## Problem
Work through the material below and count the lines holding the word "will"; give that count and nothing more.

## Supplied data
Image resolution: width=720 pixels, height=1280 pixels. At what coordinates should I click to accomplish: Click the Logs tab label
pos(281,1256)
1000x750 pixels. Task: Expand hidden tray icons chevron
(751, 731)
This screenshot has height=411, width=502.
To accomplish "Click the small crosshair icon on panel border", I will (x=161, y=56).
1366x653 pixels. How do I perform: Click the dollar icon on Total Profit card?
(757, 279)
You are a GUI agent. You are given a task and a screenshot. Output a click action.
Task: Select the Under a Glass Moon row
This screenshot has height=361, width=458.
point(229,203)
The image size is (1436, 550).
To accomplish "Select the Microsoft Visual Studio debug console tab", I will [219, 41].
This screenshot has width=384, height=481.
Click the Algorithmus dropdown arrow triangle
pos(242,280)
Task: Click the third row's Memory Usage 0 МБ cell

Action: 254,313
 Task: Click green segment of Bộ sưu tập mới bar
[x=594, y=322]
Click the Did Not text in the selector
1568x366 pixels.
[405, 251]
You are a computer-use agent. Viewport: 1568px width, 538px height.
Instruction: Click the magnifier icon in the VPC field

## Answer for the task
2